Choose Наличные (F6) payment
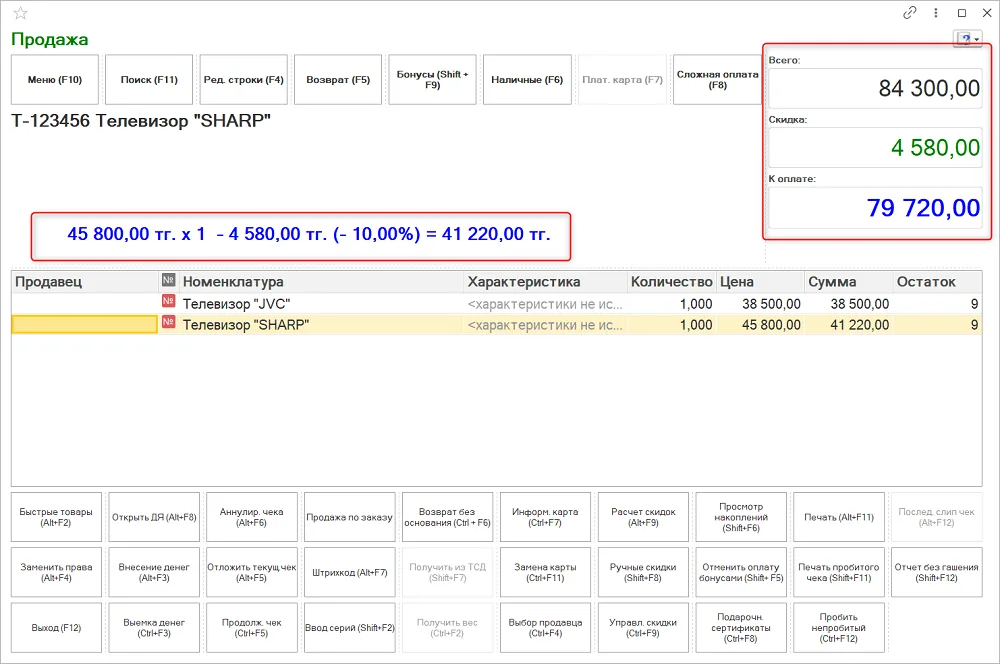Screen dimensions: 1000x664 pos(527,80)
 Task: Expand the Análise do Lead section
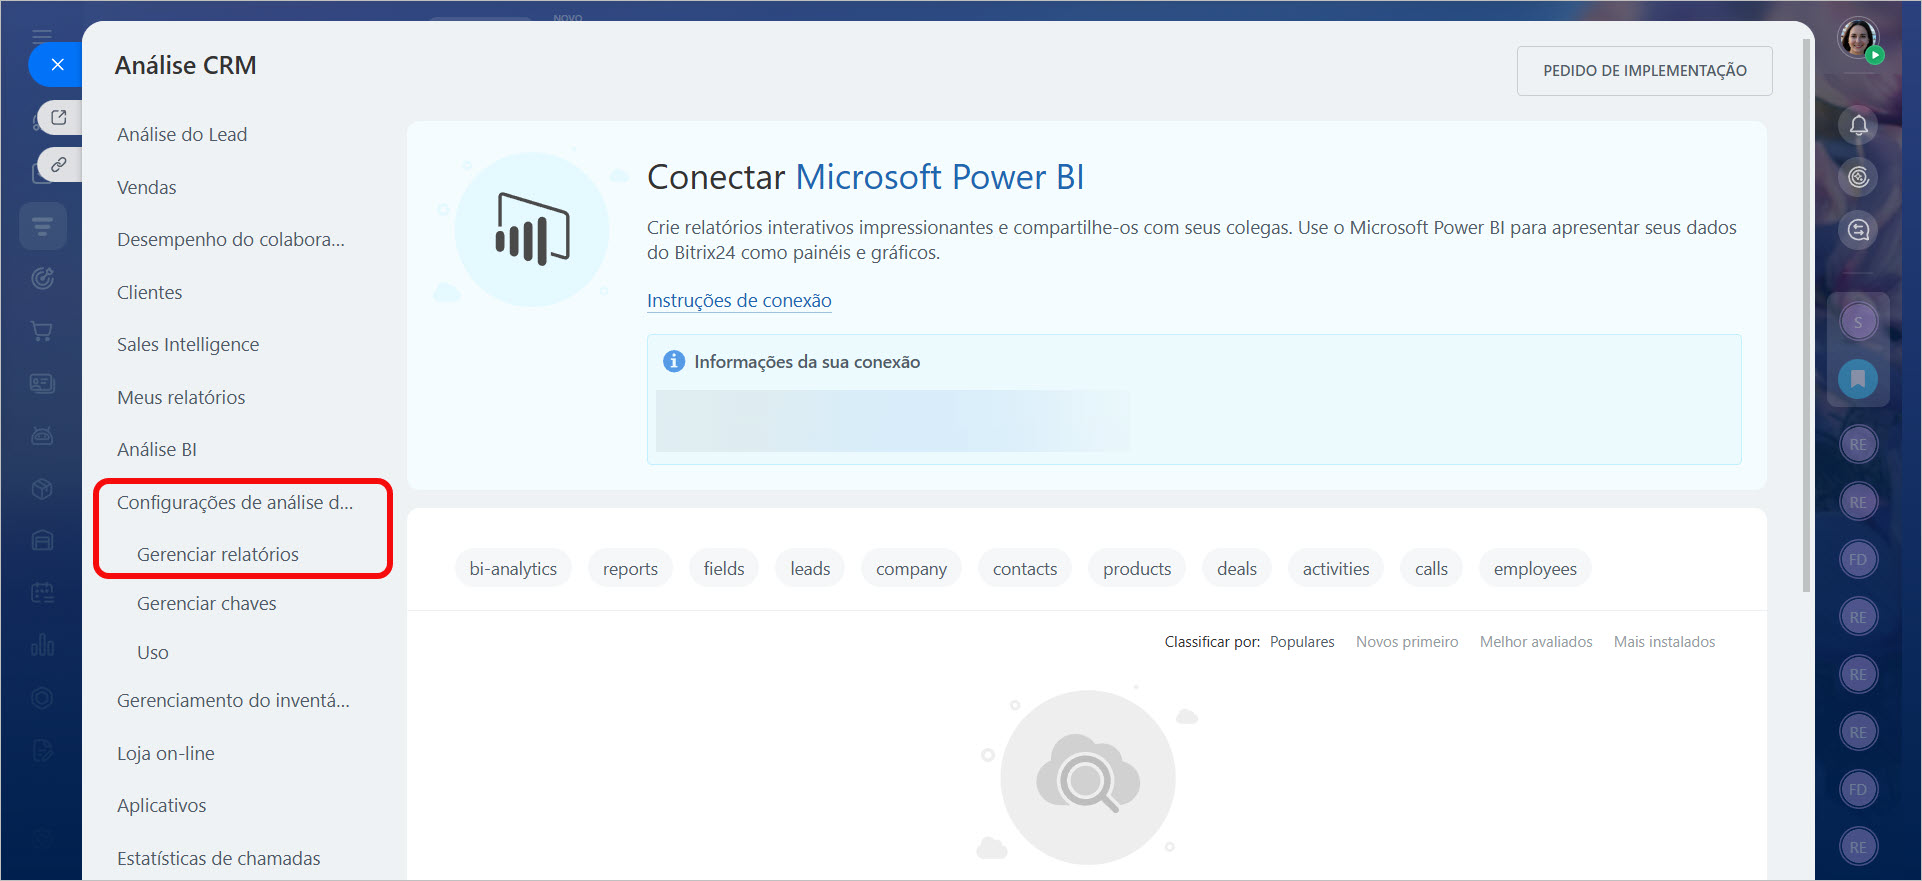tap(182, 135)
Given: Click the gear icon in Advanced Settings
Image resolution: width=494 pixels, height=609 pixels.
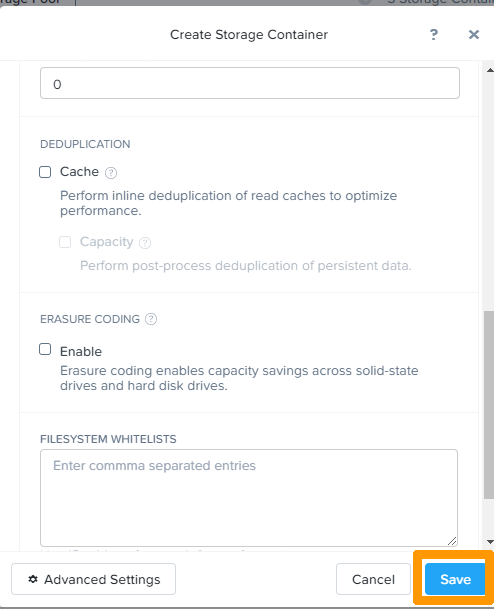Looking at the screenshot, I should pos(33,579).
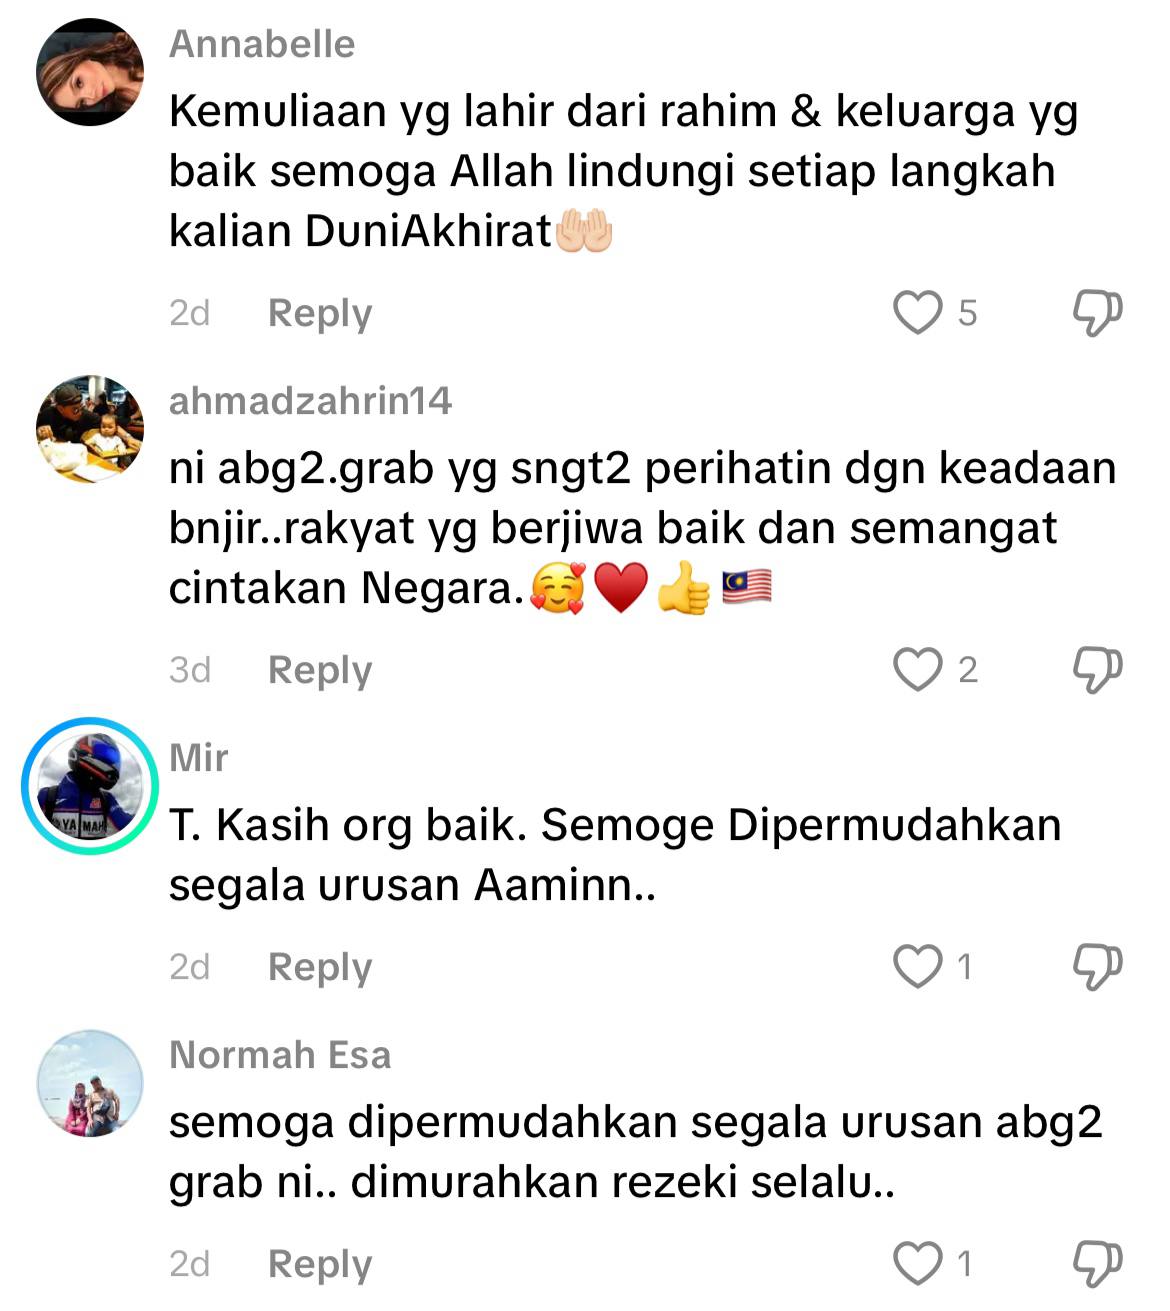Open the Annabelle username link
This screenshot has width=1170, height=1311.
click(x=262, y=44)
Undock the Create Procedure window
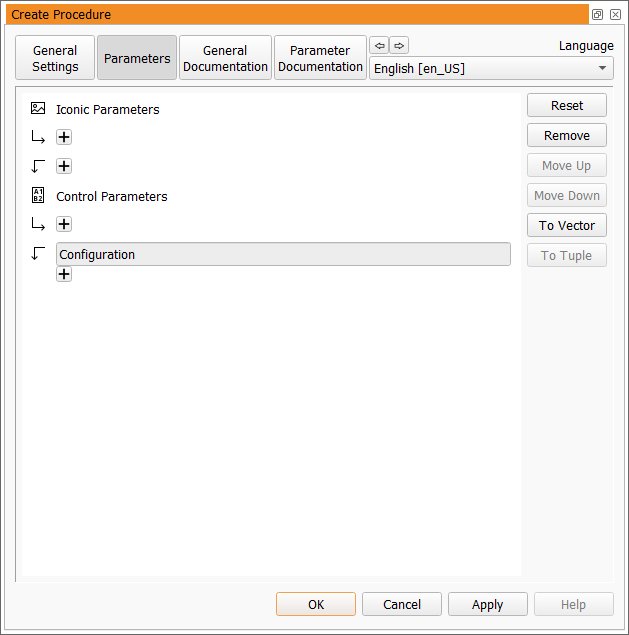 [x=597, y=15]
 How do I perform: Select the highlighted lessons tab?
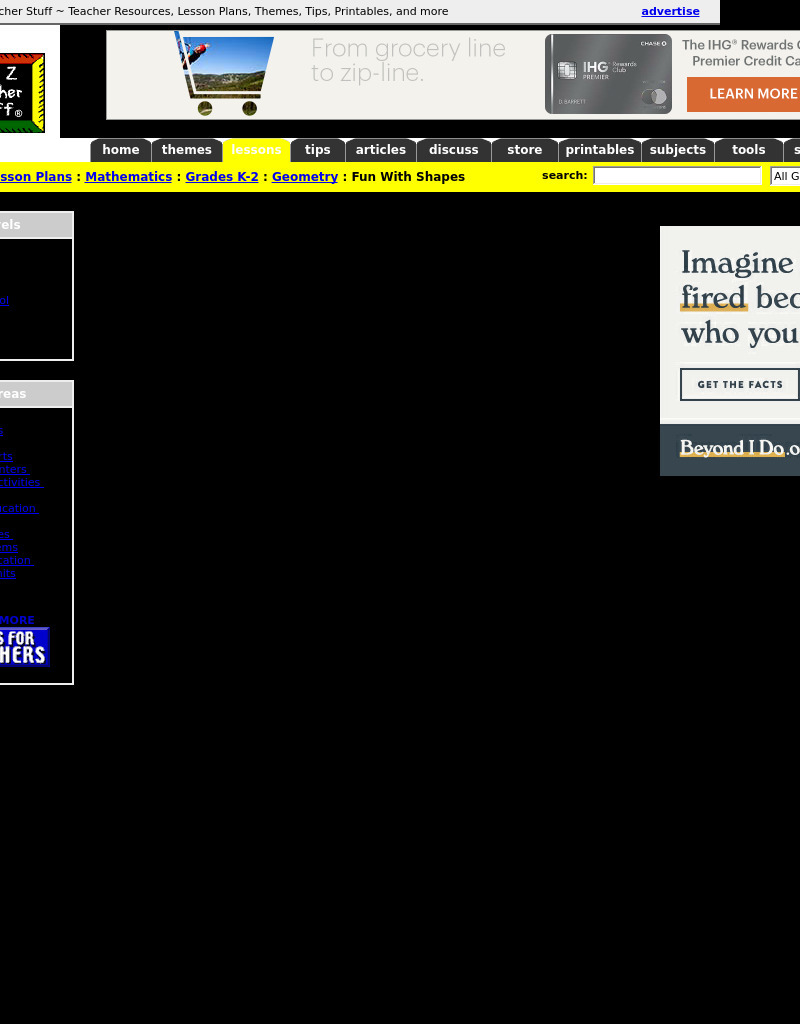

### What you have to do
All lines from the one holding "Image resolution: width=494" through the last line of the material above should be set down exactly, and the pictures should be left out.

### The answer
Image resolution: width=494 pixels, height=609 pixels.
Looking at the screenshot, I should pos(33,579).
Open the Annabelle username link
This screenshot has width=1170, height=1311.
click(x=262, y=44)
Undock the Create Procedure window
 [x=597, y=15]
 How do I perform: Select the highlighted lessons tab?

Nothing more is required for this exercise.